The second category includes: outpatient dialysis for chronic renal insufficiency (uremic stage), post-transplantation (anti-rejection therapy), and outpatient chemotherapy, radiotherapy, and nuclear therapy for malignant tumors.
Anti-rejection treatment after kidney, heart valve, cornea, bone, skin, blood vessel and bone marrow transplants is applicable to Basic Medical Insurance participants; anti-rejection treatment after heart and liver transplants is applicable to Local Supplementary Medical Insurance participants.
The municipal labor security administrative department will increase the number of outpatient major illnesses in phases according to the fund's income and expenditure.
Article 3 of the first category of outpatient major diseases of this method of the relevant provisions of the comprehensive medical insurance participants; the second category of outpatient major diseases of this method of the relevant provisions of the comprehensive medical insurance, inpatient medical insurance and rural migrant workers' medical insurance participants.
Article 4: When a participant suffers from an outpatient major disease, he/she shall go through the following procedures for diagnosis and examination at the diagnostic hospitals designated by the municipal labor security administrative department (for a detailed list, please refer to Appendix I):
(1) The attending physician of the specialty shall fill in the "Diagnostic Certificate of Outpatient Major Diseases of Shenzhen Social Medical Insurance" (hereinafter referred to as the Certificate), and it shall be examined and signed by the two physicians in the corresponding specialty diagnostic team (one of them shall be the head of the diagnostic team).
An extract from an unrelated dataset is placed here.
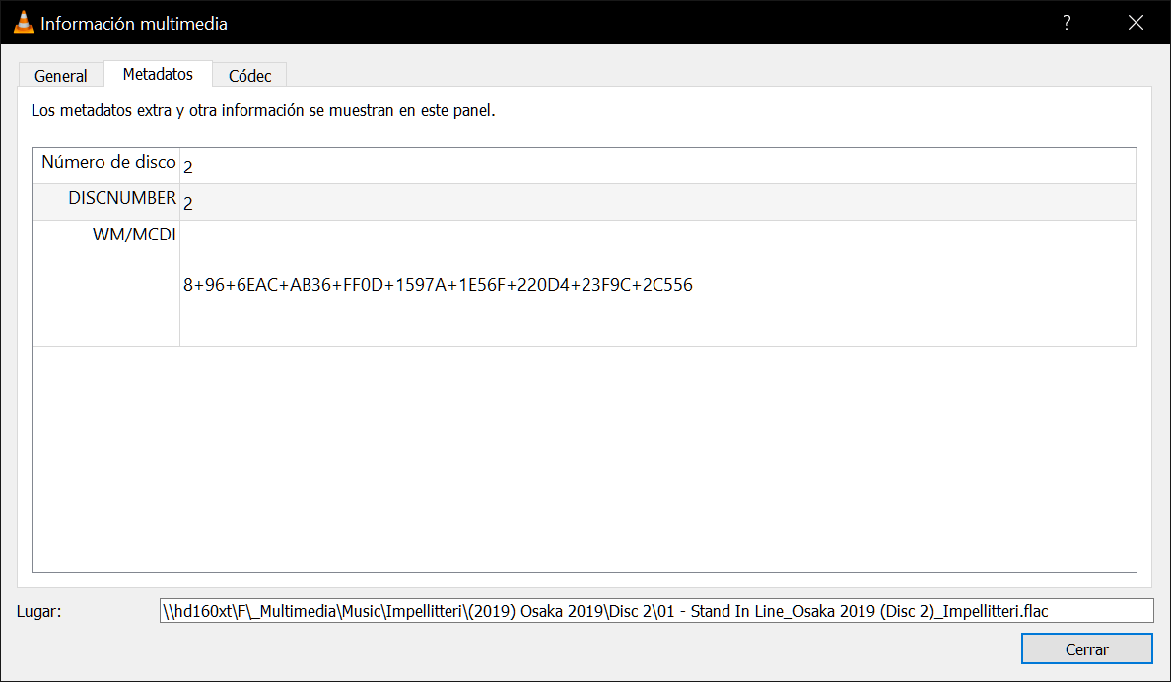Image resolution: width=1171 pixels, height=682 pixels.
Task: Select the Metadatos tab
Action: point(158,75)

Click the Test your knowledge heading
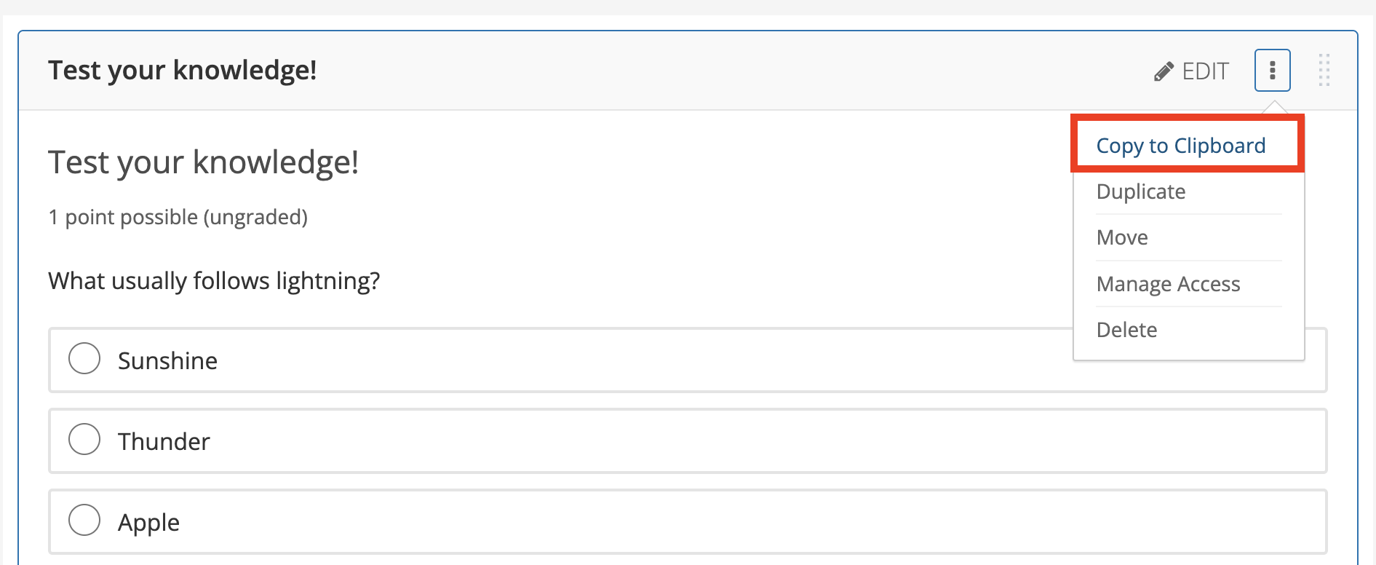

One of them is the head of the diagnostic team), the medical insurance office to confirm the seal, by the designated medical institutions will be entered into the medical insurance information system, passed to the municipal social insurance agency to confirm the original certificate and copies of the relevant disease documents by the diagnostic hospitals on a monthly basis to report to the municipal social insurance agency to build a file for safekeeping.
Participants who have been diagnosed with a major outpatient disease in the past and continue to be treated with medication in the past month should provide the attending physician of the diagnostic hospital with a record of the recent outpatient visit and relevant information on the original diagnosis of the disease (check the originals and keep the copies), and then follow the above procedures.
The diagnosing hospital shall provide the Certificate to the insured person in accordance with the admission criteria for outpatient major diseases.
(2) Participants who are eligible for off-site medical treatment shall have the Certificate issued by the diagnostic hospital in the city or by a local medical institution of the second level or above where they have filed a record with the municipal social insurance agency, and submit it to the municipal social insurance agency for examination and confirmation.
The diagnostic hospital shall report to the municipal social insurance institution the list of specialist diagnostic team and doctors related to outpatient major diseases, and the head and members of the diagnostic team shall be the incumbents with the title of deputy chief physician or above in this specialty; when there is a change of personnel in the diagnostic team, the diagnostic hospital shall report the change to the municipal social insurance institution in time.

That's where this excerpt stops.